Judith Arundell Wright (31 May 1915 – 25 June 2000) was an Australian poet, environmentalist and campaigner for Aboriginal land rights.
Judith Wright was born in Armidale, New South Wales. The eldest child of Phillip Wright and his first wife, Ethel, she spent most of her formative years in Brisbane and Sydney.
Wright was of Cornish ancestry. After the early death of her mother, she lived with her aunt and then boarded at New England Girls' School after her father's remarriage in 1929.
After graduating, Wright studied Philosophy, English, Psychology and History at the University of Sydney. At the beginning of World War II, she returned to her father's station to help during the shortage of labour caused by the war.
Wright's first book of poetry, The Moving Image, was published in 1946 while she was working at the University of Queensland as a research officer
.
Then, she had also worked with Clem Christesen on the literary magazine Meanjin, the first edition of which was published in late 1947.
In 1950 she moved to Mount Tamborine, Queensland, with the novelist and abstract philosopher Jack McKinney.
Their daughter Meredith was born in the same year. They married in 1962, but Jack was to live only until 1966.
In 1966, she published The Nature of Love, her first collection of short stories, through Sun Press, Melbourne.
Set mainly in Queensland, they include 'The Ant-lion' ,'The Vineyard Woman', 'Eighty Acres', 'The Dugong', 'The Weeping Fig' and 'The Nature of Love', all first published in The Bulletin.
With David Fleay, Kathleen McArthur and Brian Clouston, Wright was a founding member and, from 1964 to 1976, President, of the Wildlife Preservation Society of Queensland. She was the second Australian to receive the Queen's Gold Medal for Poetry, in 1991.
For the last three decades of her life, she lived near the New South Wales town of Braidwood.
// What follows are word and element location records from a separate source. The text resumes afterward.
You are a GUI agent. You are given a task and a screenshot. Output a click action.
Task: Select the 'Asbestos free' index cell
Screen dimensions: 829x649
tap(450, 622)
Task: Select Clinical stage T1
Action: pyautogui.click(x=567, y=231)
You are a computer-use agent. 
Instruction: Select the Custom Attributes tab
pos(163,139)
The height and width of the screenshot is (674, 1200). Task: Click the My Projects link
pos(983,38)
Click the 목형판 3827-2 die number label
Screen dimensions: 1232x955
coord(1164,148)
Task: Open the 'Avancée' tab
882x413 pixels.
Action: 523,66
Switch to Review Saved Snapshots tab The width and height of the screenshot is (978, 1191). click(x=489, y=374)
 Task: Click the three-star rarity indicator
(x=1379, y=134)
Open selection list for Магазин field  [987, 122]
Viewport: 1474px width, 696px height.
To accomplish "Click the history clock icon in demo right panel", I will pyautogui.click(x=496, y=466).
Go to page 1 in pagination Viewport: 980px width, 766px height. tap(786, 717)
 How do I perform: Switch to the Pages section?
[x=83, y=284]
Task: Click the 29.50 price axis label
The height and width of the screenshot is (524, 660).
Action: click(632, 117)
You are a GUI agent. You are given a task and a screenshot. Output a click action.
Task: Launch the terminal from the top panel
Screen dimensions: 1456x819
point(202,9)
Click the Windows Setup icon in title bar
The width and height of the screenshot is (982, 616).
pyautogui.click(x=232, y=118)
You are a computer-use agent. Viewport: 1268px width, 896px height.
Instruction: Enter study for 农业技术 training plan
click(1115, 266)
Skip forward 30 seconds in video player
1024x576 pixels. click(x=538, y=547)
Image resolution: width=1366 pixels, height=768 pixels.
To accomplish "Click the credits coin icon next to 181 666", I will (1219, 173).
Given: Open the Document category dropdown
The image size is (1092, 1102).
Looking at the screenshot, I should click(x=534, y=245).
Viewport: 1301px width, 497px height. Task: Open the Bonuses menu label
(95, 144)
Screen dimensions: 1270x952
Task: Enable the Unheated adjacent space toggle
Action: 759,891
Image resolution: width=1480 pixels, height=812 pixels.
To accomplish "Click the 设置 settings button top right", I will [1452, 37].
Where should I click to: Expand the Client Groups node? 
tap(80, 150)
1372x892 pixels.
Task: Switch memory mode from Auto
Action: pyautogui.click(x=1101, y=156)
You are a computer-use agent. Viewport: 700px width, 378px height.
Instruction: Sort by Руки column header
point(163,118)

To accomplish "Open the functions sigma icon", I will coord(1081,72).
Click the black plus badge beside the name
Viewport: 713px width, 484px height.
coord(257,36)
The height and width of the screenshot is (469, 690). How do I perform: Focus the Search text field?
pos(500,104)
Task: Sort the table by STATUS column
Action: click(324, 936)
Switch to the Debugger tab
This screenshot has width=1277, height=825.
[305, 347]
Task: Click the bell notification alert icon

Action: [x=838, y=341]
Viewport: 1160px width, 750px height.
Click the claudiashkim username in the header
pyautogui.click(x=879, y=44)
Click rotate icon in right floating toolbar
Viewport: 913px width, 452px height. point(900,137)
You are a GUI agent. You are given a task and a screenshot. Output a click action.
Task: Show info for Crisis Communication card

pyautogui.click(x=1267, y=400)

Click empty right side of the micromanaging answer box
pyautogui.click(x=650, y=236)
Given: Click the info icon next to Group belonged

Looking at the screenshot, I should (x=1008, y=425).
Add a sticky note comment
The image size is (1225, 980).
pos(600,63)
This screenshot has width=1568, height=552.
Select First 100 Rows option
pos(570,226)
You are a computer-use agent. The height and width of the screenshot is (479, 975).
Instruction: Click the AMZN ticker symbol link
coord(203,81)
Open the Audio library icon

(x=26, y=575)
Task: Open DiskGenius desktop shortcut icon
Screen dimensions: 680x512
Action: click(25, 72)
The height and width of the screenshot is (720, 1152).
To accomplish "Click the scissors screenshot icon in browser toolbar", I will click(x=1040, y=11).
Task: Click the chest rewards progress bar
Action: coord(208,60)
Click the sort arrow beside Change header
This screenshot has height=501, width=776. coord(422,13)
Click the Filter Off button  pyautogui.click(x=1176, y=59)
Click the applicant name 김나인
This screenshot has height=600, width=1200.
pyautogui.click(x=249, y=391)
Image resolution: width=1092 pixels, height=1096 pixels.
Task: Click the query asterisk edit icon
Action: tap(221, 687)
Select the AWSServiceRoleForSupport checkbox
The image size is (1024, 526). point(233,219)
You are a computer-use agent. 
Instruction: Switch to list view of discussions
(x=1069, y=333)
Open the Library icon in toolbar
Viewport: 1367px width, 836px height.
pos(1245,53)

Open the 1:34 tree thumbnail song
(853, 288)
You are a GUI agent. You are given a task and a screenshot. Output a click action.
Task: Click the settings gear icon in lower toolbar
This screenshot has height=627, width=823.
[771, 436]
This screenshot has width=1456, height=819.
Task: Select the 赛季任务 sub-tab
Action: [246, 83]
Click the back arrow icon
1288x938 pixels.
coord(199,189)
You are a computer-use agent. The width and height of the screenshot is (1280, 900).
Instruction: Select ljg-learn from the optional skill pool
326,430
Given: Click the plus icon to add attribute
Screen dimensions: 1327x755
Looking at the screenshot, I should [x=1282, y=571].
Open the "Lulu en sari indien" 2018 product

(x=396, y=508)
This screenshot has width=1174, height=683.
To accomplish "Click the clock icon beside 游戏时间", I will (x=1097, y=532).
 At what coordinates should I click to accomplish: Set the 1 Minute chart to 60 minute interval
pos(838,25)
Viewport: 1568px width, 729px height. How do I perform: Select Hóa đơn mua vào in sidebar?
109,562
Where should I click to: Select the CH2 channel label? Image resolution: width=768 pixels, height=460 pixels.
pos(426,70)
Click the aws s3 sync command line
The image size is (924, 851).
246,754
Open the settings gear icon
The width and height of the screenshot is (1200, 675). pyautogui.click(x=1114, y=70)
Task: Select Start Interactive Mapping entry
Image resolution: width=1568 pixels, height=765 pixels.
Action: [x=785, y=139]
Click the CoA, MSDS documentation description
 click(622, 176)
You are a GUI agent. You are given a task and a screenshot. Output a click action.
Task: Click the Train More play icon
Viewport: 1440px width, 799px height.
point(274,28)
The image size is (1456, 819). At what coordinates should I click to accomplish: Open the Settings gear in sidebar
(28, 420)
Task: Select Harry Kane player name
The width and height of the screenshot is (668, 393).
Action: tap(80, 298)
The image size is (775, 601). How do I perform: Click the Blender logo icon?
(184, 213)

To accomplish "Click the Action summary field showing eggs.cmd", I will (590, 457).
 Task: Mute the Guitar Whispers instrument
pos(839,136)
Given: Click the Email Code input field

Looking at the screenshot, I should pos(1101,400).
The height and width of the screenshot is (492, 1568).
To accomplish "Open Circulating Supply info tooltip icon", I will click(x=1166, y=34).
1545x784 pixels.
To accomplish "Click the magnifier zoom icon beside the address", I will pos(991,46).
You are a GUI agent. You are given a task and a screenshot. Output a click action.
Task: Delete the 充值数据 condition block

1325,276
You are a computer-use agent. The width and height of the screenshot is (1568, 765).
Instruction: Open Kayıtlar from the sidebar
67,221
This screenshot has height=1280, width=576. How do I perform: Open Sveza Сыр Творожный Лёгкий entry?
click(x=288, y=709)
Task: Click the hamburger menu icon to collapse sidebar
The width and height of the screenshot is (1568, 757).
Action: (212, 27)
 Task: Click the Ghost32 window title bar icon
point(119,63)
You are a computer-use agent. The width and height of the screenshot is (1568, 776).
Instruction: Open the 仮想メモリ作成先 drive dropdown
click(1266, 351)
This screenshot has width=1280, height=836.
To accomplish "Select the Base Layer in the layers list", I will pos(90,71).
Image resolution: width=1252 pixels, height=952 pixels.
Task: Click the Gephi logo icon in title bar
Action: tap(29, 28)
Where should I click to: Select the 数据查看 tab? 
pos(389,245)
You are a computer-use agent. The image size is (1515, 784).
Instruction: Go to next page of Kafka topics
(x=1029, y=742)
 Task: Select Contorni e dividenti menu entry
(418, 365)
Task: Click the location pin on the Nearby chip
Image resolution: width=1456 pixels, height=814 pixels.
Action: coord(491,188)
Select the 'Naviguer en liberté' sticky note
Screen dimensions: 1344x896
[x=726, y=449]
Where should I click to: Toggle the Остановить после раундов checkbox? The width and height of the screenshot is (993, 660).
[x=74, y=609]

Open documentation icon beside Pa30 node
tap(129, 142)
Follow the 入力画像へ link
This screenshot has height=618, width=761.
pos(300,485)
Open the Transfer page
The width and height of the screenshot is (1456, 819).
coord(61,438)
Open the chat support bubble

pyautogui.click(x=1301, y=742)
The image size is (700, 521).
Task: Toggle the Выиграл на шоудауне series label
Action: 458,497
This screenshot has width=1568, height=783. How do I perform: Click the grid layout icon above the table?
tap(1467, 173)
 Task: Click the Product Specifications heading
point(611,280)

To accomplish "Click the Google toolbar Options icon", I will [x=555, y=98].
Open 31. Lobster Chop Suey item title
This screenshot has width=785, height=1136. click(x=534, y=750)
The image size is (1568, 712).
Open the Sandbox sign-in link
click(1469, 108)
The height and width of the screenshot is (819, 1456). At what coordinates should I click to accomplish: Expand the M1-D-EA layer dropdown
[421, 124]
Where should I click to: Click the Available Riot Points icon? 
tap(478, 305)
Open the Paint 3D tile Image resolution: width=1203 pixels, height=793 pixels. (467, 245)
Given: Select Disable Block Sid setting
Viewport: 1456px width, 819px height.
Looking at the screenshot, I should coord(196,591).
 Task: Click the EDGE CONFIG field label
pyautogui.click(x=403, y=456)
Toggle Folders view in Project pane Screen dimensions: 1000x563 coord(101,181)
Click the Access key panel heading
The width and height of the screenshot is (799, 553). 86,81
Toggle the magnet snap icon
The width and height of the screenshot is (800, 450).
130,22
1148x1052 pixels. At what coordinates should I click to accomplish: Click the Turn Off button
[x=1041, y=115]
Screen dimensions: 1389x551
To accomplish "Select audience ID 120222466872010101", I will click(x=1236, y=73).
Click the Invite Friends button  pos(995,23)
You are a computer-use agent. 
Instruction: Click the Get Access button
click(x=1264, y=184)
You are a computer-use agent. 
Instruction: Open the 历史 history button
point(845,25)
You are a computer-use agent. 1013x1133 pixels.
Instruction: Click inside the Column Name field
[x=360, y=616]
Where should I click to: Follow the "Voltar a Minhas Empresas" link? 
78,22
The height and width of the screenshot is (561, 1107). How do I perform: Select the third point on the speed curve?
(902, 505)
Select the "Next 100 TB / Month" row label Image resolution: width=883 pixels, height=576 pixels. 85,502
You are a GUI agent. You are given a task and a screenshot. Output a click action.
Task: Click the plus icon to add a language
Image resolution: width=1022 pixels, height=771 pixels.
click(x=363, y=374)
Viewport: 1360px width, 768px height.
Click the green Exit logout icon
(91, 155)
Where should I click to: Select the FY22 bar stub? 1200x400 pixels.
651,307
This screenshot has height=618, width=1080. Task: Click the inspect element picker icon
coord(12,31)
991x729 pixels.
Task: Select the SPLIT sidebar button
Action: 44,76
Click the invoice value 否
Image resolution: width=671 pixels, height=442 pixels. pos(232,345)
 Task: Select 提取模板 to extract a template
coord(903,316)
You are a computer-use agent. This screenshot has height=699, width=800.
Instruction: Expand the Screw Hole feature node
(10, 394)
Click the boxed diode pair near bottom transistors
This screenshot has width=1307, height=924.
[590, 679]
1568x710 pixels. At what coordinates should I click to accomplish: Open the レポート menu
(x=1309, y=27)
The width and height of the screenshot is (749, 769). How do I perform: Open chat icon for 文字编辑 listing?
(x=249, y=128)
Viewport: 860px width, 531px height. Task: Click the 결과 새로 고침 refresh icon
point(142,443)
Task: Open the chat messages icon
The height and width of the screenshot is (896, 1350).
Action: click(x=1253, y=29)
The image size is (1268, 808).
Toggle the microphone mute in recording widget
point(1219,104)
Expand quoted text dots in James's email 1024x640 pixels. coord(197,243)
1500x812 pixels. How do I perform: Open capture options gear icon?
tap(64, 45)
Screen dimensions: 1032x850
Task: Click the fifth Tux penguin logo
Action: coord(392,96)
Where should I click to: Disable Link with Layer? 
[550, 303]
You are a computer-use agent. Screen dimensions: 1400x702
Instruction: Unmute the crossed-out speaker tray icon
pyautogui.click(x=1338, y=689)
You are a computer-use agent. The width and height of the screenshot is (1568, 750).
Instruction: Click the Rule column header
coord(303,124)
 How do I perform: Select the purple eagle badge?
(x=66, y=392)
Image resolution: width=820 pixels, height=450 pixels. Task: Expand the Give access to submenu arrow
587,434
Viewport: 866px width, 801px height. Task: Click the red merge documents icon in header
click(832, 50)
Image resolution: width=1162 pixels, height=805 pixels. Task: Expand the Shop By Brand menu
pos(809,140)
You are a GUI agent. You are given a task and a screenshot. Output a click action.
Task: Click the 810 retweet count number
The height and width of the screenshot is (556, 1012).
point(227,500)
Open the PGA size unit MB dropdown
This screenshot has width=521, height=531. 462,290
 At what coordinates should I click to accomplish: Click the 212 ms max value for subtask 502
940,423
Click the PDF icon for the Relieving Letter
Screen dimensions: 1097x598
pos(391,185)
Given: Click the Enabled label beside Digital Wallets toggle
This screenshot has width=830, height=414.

Allegedly, she had moved to the Braidwood area to be closer to H. C. Coombs, who was based in Canberra.
Birds
Whatever the bird is, is perfect in the bird.
Weapon kestrel hard as a blade's curve,
thrush round as a mother or a full drop of water,
fruit-green parrot wise in his shrieking swerve
all are what bird is and do not reach beyond bird.
Whatever the bird does is right for the bird to do
cruel kestrel dividing in his hunger the sky,
thrush in the trembling dew beginning to sing,
parrot clinging and quarrelling and veiling his queer eye
all these are as birds are and good for birds to do.
But I am torn and beleaguered by my own people.
The blood that feeds my heart is the blood they gave me,
and my heart is the house where they gather and fight
for dominion all different, all with a wish and a will to save me,
to turn me into the ways of other people.
If I could leave their battleground for the forest of a bird
I could melt the past, the present and the future
in one and find the words that lie behind all these languages.
Then I could fuse my passions into one clear stone
and be simple to myself as the bird is to the bird.